:: Data supplied

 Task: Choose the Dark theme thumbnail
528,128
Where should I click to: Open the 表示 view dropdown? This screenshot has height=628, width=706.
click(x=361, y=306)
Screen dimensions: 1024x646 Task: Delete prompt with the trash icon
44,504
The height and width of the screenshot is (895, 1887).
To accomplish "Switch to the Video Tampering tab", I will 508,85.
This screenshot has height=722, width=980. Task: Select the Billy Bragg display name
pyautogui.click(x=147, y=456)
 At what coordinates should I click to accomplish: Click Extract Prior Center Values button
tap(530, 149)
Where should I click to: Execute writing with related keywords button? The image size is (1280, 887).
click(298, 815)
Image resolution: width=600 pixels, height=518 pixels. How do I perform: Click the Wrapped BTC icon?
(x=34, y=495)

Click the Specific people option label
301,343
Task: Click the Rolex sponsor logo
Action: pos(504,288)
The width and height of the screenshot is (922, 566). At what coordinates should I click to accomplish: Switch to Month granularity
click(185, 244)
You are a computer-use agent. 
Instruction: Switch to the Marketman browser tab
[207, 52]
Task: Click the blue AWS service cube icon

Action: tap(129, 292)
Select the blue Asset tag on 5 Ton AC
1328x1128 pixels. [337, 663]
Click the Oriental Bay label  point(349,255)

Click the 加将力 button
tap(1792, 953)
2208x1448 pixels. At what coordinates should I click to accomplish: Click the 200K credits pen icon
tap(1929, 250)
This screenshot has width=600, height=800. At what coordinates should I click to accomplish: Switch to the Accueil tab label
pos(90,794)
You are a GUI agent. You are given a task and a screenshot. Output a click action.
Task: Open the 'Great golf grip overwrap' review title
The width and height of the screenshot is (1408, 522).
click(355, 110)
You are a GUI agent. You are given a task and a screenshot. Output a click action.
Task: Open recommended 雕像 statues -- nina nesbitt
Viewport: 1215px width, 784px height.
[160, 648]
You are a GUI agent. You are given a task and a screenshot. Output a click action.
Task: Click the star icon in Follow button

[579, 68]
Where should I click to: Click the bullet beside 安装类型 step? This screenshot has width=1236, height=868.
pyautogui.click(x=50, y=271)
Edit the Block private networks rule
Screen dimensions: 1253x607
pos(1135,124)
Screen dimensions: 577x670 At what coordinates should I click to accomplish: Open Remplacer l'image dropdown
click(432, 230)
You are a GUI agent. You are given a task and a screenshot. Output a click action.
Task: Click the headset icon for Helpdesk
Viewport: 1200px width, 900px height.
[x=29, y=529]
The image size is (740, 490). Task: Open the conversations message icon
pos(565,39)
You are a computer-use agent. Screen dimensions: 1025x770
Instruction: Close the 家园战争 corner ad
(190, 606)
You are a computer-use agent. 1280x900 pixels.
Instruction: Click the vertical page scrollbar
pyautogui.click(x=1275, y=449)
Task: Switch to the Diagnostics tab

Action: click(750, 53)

::::

*Task to carry out*. Turn every line of the material above into a Markdown table with a Row column numbering the lines in order and a Line column holding each line's text. Leave blank lines out.

*Result for this task*.
| Row | Line |
|---|---|
| 1 |  Task: Choose the Dark theme thumbnail |
| 2 | 528,128 |
| 3 | Where should I click to: Open the 表示 view dropdown? This screenshot has height=628, width=706. |
| 4 | click(x=361, y=306) |
| 5 | Screen dimensions: 1024x646 Task: Delete prompt with the trash icon |
| 6 | 44,504 |
| 7 | The height and width of the screenshot is (895, 1887). |
| 8 | To accomplish "Switch to the Video Tampering tab", I will 508,85. |
| 9 | This screenshot has height=722, width=980. Task: Select the Billy Bragg display name |
| 10 | pyautogui.click(x=147, y=456) |
| 11 |  At what coordinates should I click to accomplish: Click Extract Prior Center Values button |
| 12 | tap(530, 149) |
| 13 | Where should I click to: Execute writing with related keywords button? The image size is (1280, 887). |
| 14 | click(298, 815) |
| 15 | Image resolution: width=600 pixels, height=518 pixels. How do I perform: Click the Wrapped BTC icon? |
| 16 | (x=34, y=495) |
| 17 | Click the Specific people option label |
| 18 | 301,343 |
| 19 | Task: Click the Rolex sponsor logo |
| 20 | Action: pos(504,288) |
| 21 | The width and height of the screenshot is (922, 566). At what coordinates should I click to accomplish: Switch to Month granularity |
| 22 | click(185, 244) |
| 23 | You are a computer-use agent.  |
| 24 | Instruction: Switch to the Marketman browser tab |
| 25 | [207, 52] |
| 26 | Task: Click the blue AWS service cube icon |
| 27 | Action: tap(129, 292) |
| 28 | Select the blue Asset tag on 5 Ton AC |
| 29 | 1328x1128 pixels. [337, 663] |
| 30 | Click the Oriental Bay label  point(349,255) |
| 31 | Click the 加将力 button |
| 32 | tap(1792, 953) |
| 33 | 2208x1448 pixels. At what coordinates should I click to accomplish: Click the 200K credits pen icon |
| 34 | tap(1929, 250) |
| 35 | This screenshot has width=600, height=800. At what coordinates should I click to accomplish: Switch to the Accueil tab label |
| 36 | pos(90,794) |
| 37 | You are a GUI agent. You are given a task and a screenshot. Output a click action. |
| 38 | Task: Open the 'Great golf grip overwrap' review title |
| 39 | The width and height of the screenshot is (1408, 522). |
| 40 | click(355, 110) |
| 41 | You are a GUI agent. You are given a task and a screenshot. Output a click action. |
| 42 | Task: Open recommended 雕像 statues -- nina nesbitt |
| 43 | Viewport: 1215px width, 784px height. |
| 44 | [160, 648] |
| 45 | You are a GUI agent. You are given a task and a screenshot. Output a click action. |
| 46 | Task: Click the star icon in Follow button |
| 47 | [579, 68] |
| 48 | Where should I click to: Click the bullet beside 安装类型 step? This screenshot has width=1236, height=868. |
| 49 | pyautogui.click(x=50, y=271) |
| 50 | Edit the Block private networks rule |
| 51 | Screen dimensions: 1253x607 |
| 52 | pos(1135,124) |
| 53 | Screen dimensions: 577x670 At what coordinates should I click to accomplish: Open Remplacer l'image dropdown |
| 54 | click(432, 230) |
| 55 | You are a GUI agent. You are given a task and a screenshot. Output a click action. |
| 56 | Task: Click the headset icon for Helpdesk |
| 57 | Viewport: 1200px width, 900px height. |
| 58 | [x=29, y=529] |
| 59 | The image size is (740, 490). Task: Open the conversations message icon |
| 60 | pos(565,39) |
| 61 | You are a computer-use agent. Screen dimensions: 1025x770 |
| 62 | Instruction: Close the 家园战争 corner ad |
| 63 | (190, 606) |
| 64 | You are a computer-use agent. 1280x900 pixels. |
| 65 | Instruction: Click the vertical page scrollbar |
| 66 | pyautogui.click(x=1275, y=449) |
| 67 | Task: Switch to the Diagnostics tab |
| 68 | Action: click(750, 53) |